> **YOUR GOAL**: Print the records exactly as given.

> **MATERIAL PROVIDED**:
•••••

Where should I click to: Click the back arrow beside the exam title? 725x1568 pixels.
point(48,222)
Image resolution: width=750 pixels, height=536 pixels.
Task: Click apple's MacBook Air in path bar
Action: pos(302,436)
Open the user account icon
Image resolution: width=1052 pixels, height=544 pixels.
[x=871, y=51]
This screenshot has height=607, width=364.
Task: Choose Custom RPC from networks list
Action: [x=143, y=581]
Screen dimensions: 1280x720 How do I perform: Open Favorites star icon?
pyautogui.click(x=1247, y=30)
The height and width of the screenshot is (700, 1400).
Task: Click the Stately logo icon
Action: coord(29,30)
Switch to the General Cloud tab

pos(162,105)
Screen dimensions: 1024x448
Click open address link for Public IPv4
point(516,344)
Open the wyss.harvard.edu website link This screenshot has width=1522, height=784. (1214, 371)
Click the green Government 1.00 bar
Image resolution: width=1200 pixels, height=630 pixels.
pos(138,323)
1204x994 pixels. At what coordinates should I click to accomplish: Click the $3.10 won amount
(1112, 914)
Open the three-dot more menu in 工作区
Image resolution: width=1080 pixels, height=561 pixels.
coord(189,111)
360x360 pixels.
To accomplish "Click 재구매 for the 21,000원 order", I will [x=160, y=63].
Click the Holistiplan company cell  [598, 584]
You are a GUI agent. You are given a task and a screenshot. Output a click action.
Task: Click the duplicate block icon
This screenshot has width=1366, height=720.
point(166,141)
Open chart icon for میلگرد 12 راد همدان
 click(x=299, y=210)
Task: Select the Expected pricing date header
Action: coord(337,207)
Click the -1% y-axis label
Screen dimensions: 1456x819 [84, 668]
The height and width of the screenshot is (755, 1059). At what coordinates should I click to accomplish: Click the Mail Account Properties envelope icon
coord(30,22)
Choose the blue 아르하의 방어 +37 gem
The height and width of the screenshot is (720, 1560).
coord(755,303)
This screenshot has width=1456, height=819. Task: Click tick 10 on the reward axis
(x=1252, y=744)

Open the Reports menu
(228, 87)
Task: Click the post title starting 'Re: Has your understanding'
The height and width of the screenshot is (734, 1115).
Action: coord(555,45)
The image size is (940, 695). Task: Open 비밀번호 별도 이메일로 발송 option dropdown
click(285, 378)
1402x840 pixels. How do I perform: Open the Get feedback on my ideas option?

•••••

> **WORKED SOLUTION**:
Where should I click to: Click the back arrow beside the exam title? 725x1568 pixels.
point(48,222)
Image resolution: width=750 pixels, height=536 pixels.
Task: Click apple's MacBook Air in path bar
Action: pos(302,436)
Open the user account icon
Image resolution: width=1052 pixels, height=544 pixels.
[x=871, y=51]
This screenshot has height=607, width=364.
Task: Choose Custom RPC from networks list
Action: [x=143, y=581]
Screen dimensions: 1280x720 How do I perform: Open Favorites star icon?
pyautogui.click(x=1247, y=30)
The height and width of the screenshot is (700, 1400).
Task: Click the Stately logo icon
Action: coord(29,30)
Switch to the General Cloud tab

pos(162,105)
Screen dimensions: 1024x448
Click open address link for Public IPv4
point(516,344)
Open the wyss.harvard.edu website link This screenshot has width=1522, height=784. (1214, 371)
Click the green Government 1.00 bar
Image resolution: width=1200 pixels, height=630 pixels.
pos(138,323)
1204x994 pixels. At what coordinates should I click to accomplish: Click the $3.10 won amount
(1112, 914)
Open the three-dot more menu in 工作区
Image resolution: width=1080 pixels, height=561 pixels.
coord(189,111)
360x360 pixels.
To accomplish "Click 재구매 for the 21,000원 order", I will [x=160, y=63].
Click the Holistiplan company cell  [598, 584]
You are a GUI agent. You are given a task and a screenshot. Output a click action.
Task: Click the duplicate block icon
This screenshot has width=1366, height=720.
point(166,141)
Open chart icon for میلگرد 12 راد همدان
 click(x=299, y=210)
Task: Select the Expected pricing date header
Action: coord(337,207)
Click the -1% y-axis label
Screen dimensions: 1456x819 [84, 668]
The height and width of the screenshot is (755, 1059). At what coordinates should I click to accomplish: Click the Mail Account Properties envelope icon
coord(30,22)
Choose the blue 아르하의 방어 +37 gem
The height and width of the screenshot is (720, 1560).
coord(755,303)
This screenshot has width=1456, height=819. Task: Click tick 10 on the reward axis
(x=1252, y=744)

Open the Reports menu
(228, 87)
Task: Click the post title starting 'Re: Has your understanding'
The height and width of the screenshot is (734, 1115).
Action: coord(555,45)
The image size is (940, 695). Task: Open 비밀번호 별도 이메일로 발송 option dropdown
click(285, 378)
1402x840 pixels. How do I perform: Open the Get feedback on my ideas option?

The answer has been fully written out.